La Bank of Japan seguirà il 17 e 18 settembre, con i mercati che assegnano una probabilità tra l’80% e il 90% di un rialzo all’1,25%.
La Bank of England, invece, dovrebbe lasciare i tassi fermi al 3,75% il 17 settembre, dato che al momento mantiene un livello di riferimento molto più alto degli altri.
Se la Fed alzasse i tassi mentre la BCE li lasciasse invariati, il dollaro si rafforzerebbe sull’euro, con effetti ambivalenti per Francoforte.
Un euro più debole rende le esportazioni europee più competitive, ma rende anche più costose le importazioni.
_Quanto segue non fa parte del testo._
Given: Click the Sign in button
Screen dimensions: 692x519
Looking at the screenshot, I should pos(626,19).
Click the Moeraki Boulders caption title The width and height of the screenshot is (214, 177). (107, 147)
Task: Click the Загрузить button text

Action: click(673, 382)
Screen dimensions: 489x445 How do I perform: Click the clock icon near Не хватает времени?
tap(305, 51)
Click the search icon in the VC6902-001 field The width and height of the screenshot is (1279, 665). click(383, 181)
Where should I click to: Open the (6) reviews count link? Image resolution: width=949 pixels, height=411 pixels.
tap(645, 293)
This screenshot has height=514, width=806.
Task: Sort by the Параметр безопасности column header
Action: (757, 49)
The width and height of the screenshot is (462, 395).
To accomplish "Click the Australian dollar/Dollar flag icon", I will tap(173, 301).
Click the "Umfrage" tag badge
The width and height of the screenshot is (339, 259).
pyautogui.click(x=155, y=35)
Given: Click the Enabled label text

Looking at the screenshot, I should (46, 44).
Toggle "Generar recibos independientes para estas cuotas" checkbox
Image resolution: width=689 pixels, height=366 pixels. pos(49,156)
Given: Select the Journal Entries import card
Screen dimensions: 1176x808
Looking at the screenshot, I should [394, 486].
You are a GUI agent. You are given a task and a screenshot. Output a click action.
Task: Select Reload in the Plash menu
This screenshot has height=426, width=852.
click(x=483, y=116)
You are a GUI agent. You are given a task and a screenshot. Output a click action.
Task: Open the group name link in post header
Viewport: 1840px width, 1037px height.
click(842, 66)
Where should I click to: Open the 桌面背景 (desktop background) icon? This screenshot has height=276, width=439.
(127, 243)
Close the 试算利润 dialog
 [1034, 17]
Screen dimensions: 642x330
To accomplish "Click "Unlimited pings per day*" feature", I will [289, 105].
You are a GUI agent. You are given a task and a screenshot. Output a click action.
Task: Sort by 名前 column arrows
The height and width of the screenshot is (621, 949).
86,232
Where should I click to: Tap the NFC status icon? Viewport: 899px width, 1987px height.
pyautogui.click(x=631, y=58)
E poiché petrolio e gas sono denominati in dollari, questo farebbe aumentare proprio i costi energetici che stanno alimentando il problema dell’inflazione.
Nel complesso, possiamo dare per scontato un rialzo dei tassi a settembre da parte della BCE, ma è altrettanto prevedibile che non risolverà il dilemma attuale della banca centrale: aumentare il costo del denaro di fronte a un’inflazione che non può controllare, togliendo sostegno a un’economia che ne avrebbe ancora bisogno.